» Action item
A line containing "About HeatPressNation (986, 2229)" appears in the material below. Return exactly every line from the first through that one, and only those.

» Records shown
=== Section Start ===
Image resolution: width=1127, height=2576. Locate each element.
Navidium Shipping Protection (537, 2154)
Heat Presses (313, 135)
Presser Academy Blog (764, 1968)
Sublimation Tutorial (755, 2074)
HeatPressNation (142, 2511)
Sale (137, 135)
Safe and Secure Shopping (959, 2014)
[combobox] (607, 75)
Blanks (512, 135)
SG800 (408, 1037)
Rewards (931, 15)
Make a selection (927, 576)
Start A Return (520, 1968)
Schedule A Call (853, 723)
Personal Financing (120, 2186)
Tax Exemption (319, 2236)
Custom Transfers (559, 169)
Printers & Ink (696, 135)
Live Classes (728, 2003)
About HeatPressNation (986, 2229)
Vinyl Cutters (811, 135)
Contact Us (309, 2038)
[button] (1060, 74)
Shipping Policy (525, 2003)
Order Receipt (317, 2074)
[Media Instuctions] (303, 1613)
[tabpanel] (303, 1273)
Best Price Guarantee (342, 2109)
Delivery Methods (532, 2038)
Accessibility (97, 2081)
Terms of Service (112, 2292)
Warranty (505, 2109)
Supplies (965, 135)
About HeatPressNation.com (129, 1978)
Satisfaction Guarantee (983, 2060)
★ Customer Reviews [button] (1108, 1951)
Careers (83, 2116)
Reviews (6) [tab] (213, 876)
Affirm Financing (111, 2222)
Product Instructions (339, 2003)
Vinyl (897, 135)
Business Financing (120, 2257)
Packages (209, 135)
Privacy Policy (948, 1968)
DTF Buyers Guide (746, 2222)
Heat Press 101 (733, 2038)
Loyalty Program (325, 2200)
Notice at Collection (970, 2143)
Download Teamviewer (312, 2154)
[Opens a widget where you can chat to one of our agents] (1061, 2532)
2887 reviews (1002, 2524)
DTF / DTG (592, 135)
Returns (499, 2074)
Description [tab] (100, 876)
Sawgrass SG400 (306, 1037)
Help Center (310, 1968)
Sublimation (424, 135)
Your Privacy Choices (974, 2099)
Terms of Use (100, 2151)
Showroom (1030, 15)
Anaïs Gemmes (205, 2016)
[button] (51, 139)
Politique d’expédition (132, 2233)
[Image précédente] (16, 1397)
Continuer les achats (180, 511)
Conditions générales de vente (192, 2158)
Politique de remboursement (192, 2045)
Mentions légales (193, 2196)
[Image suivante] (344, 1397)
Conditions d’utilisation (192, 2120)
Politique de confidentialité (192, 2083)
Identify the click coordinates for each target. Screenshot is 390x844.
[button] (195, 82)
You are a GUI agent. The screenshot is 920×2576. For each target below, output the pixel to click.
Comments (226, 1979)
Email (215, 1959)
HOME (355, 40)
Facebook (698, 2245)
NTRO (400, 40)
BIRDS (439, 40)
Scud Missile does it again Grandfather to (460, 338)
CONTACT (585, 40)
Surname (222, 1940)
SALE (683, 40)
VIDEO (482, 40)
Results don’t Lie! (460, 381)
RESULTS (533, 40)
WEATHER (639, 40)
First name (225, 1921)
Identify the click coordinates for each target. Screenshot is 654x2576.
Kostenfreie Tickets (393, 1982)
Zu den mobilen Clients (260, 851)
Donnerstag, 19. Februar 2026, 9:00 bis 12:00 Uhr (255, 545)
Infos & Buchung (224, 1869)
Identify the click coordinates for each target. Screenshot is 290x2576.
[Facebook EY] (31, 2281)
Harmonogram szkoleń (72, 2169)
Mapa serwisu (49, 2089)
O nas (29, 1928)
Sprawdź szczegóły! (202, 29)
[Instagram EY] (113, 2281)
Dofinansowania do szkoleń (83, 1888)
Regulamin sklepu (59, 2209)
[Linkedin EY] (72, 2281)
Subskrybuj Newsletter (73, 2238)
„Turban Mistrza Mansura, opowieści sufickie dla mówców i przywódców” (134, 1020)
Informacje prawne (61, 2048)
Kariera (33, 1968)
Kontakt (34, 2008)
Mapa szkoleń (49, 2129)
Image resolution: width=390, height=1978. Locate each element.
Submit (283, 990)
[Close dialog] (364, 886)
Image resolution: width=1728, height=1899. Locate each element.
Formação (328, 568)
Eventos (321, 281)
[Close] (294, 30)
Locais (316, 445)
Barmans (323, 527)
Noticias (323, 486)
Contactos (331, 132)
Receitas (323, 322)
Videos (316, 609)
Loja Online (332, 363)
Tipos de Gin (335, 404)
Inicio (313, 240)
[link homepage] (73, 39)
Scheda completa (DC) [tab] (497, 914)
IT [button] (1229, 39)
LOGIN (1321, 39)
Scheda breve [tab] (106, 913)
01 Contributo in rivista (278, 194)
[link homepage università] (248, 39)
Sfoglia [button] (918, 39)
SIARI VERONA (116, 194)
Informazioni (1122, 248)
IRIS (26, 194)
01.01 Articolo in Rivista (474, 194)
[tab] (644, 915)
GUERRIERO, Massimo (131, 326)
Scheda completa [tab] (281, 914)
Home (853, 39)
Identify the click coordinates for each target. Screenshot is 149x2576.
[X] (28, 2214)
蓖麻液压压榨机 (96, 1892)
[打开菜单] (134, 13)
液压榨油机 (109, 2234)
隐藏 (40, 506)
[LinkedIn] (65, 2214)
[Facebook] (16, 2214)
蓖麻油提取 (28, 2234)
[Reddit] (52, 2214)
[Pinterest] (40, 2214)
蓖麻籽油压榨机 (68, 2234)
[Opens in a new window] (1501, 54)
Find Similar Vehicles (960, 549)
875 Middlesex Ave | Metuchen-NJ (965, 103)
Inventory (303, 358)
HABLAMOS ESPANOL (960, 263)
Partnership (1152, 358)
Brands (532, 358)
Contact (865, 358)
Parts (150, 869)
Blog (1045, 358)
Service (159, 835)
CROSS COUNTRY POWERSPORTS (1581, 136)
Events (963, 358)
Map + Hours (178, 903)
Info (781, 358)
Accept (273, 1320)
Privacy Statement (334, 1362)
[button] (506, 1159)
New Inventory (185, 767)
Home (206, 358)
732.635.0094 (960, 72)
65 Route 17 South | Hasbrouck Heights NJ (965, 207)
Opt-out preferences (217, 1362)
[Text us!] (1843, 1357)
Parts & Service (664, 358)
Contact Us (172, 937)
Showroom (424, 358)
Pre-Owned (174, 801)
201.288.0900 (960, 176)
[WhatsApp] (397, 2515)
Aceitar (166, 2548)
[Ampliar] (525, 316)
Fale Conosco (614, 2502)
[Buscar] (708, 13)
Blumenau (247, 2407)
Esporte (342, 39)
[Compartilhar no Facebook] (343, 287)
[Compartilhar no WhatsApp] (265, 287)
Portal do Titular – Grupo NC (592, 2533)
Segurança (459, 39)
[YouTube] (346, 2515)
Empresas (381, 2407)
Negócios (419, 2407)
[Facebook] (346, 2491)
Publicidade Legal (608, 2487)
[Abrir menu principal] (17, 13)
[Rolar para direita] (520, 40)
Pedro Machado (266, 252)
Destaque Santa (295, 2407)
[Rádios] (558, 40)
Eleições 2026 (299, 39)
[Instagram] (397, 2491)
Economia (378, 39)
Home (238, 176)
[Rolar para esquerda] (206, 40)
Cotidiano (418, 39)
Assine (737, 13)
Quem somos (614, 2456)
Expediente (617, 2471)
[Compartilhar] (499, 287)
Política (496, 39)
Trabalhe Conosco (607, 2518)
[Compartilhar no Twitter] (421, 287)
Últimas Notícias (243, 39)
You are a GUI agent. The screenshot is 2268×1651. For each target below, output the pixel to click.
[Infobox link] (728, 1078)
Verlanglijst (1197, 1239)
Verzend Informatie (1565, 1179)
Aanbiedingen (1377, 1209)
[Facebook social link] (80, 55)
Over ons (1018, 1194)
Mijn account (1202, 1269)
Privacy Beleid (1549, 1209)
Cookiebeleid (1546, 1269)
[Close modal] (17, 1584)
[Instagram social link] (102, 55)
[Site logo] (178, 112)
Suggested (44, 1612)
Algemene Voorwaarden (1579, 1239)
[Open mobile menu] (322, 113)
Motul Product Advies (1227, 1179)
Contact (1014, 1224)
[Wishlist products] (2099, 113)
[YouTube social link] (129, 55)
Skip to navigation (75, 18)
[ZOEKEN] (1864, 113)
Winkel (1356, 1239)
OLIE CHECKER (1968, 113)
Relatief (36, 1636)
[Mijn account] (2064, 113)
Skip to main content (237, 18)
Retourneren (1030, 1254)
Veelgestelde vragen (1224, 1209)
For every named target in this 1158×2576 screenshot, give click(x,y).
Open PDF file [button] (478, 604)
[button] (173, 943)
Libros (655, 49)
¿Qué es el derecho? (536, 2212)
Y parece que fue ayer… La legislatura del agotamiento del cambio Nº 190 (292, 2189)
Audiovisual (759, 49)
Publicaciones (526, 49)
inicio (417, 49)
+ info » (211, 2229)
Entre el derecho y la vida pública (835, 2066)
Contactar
=== Section End ===
» Output below
Image resolution: width=1127, height=2576. Locate each element.
Navidium Shipping Protection (537, 2154)
Heat Presses (313, 135)
Presser Academy Blog (764, 1968)
Sublimation Tutorial (755, 2074)
HeatPressNation (142, 2511)
Sale (137, 135)
Safe and Secure Shopping (959, 2014)
[combobox] (607, 75)
Blanks (512, 135)
SG800 (408, 1037)
Rewards (931, 15)
Make a selection (927, 576)
Start A Return (520, 1968)
Schedule A Call (853, 723)
Personal Financing (120, 2186)
Tax Exemption (319, 2236)
Custom Transfers (559, 169)
Printers & Ink (696, 135)
Live Classes (728, 2003)
About HeatPressNation (986, 2229)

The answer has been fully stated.